8/23/24
- Sofia Livorsi
- Aug 23, 2024
- 2 min read

"I am not saying this because I am in need, for I have learned to be content whatever the circumstances ... whether well fed or hungry, whether living in plenty or in want. I can do all this through him who gives me strength." (Philippians 4:11, 12b-13)
St. Paul may have been able to confidently write "I have learned to be content whatever the circumstances," but as for me, I know all too well that I keep having to re-learn it over and over. Every summer I get a crash course during our annual two-week road trip.
The photo above is from our trip out east last summer, but this year we went to a couple of places in Ontario and Quebec. Whatever the destination, we always spend some of our time living in "plenty" (comfortable Airbnb accommodations or hotel) and some living in "want" (camping in a tent or very basic cabin, having to walk to the bathrooms or to the water spout).
The camping, along with all the various inconveniences of living out of various backpacks, bags, and containers for two weeks, always stretches me in good ways. It keeps forcing me to accept a state of Less-Than-Ideal, whether it's the quality of my coffee, the amount of alone time I get in the mornings, or the level of chaos in our van ("Where is the _____?"... "It's at the bottom of that bag that we stuffed underneath the ____ and behind the _____.")

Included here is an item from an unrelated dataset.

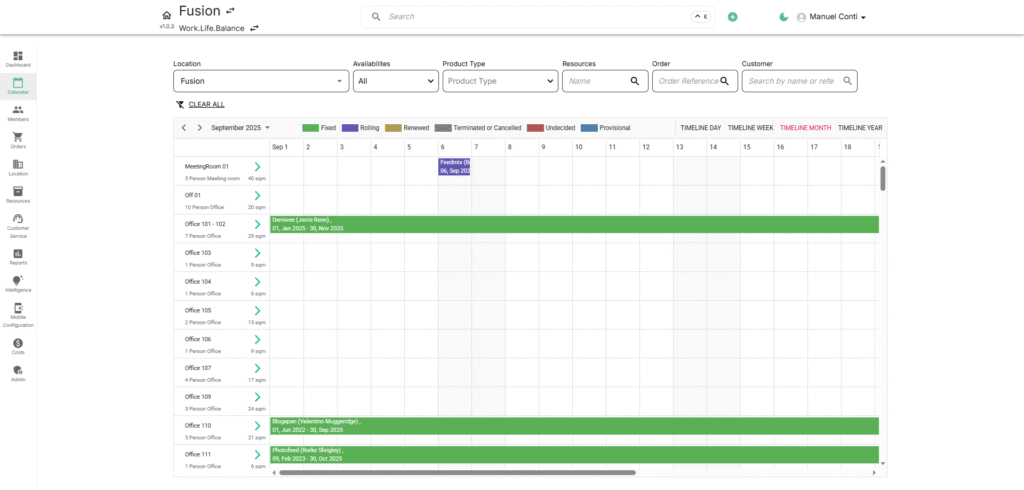Switch to Timeline Week view
1024x490 pixels.
pyautogui.click(x=750, y=128)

Although I love our summer road trips (and strangely, I love tent camping and tend to push back strongly whenever one of the kids says we should just stick to cabins), I do get very accustomed to offering my little prayer of resignation:
"It is enough, Lord. Thank you."
Taking a slow, deep breath as I silently pray these words makes a huge difference in how I respond to the annoying circumstance, whatever it is. And whether right away or later on, a feeling of peace will come that tells me what I'm being given that day is not only enough; there is something GOOD in it.

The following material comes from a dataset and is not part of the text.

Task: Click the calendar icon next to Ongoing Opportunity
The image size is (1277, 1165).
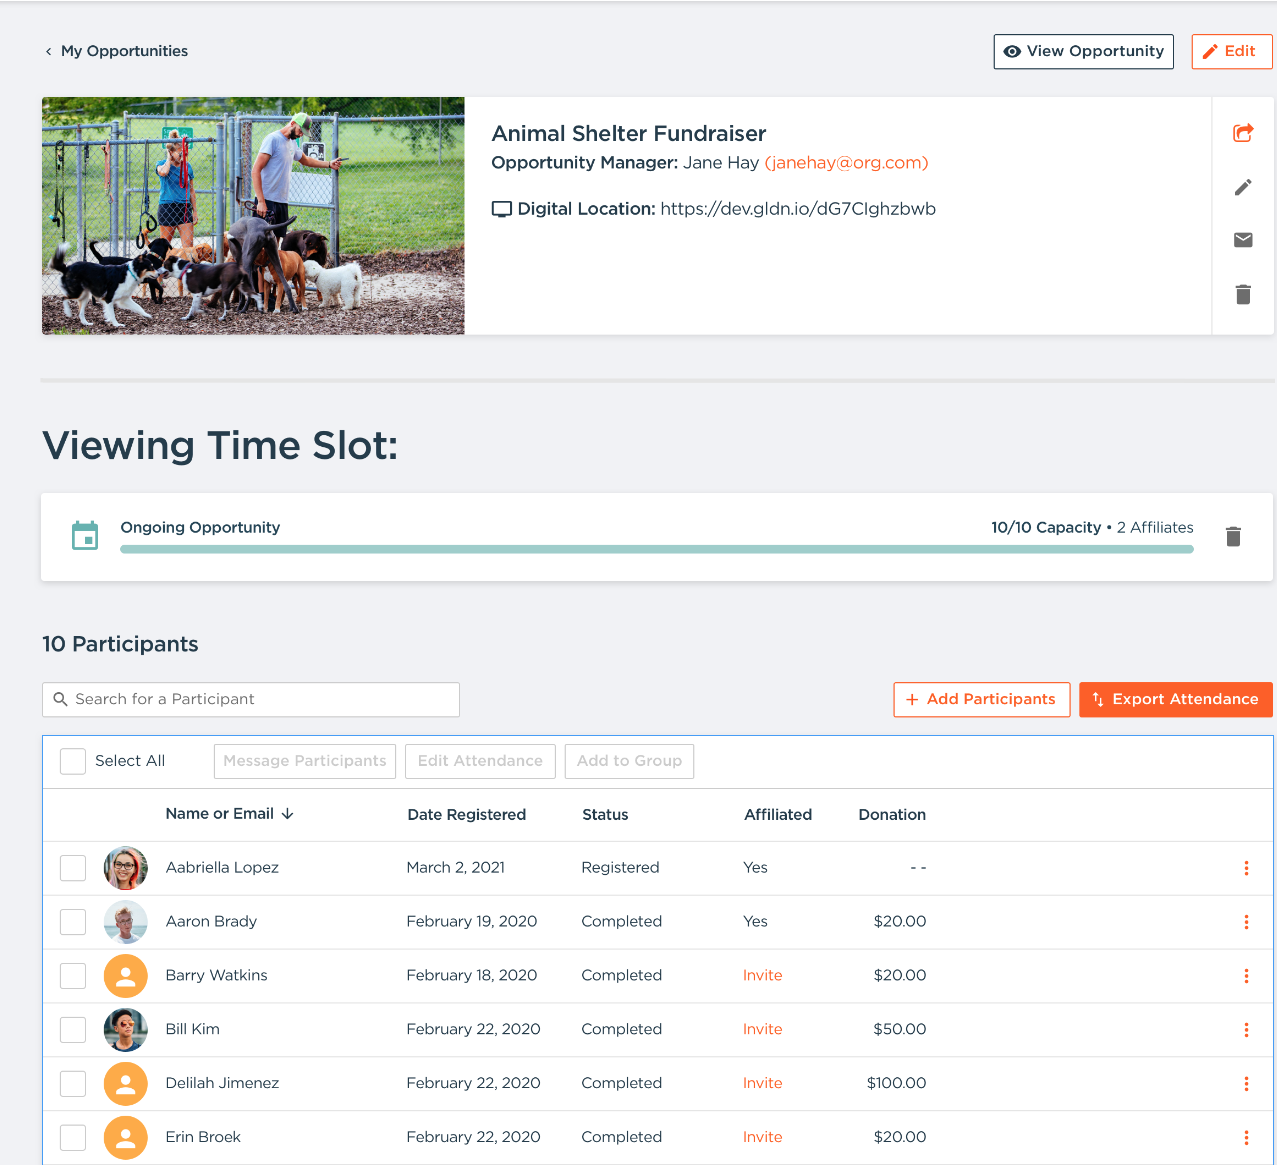Action: point(85,535)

Less-Than-Ideal teaches me how to be poor in spirit, as Jesus calls me to be in Matthew's version of the Beatitudes, Mt. 5:3. It widens my tunnel vision and makes new things possible. Like this stunning view of the Niagara River gorge (from this year's trip) that I almost didn't see. I was tired, annoyed by a couple of little Less-Than-Ideal things about the morning and anticipating others to come that day, and didn't feel like getting out of the car and walking across the parking lot to the lookout point. Thankfully, I changed my mind.
Now as we're back at home, back in our school year routines, I'm praying for the grace to still be able to access my "camping self" when things don't go according to my supposedly perfect plan, so I don't miss the benefits that can come from praying my "It is enough, Lord, thank you" and coming with open hands to receive something good.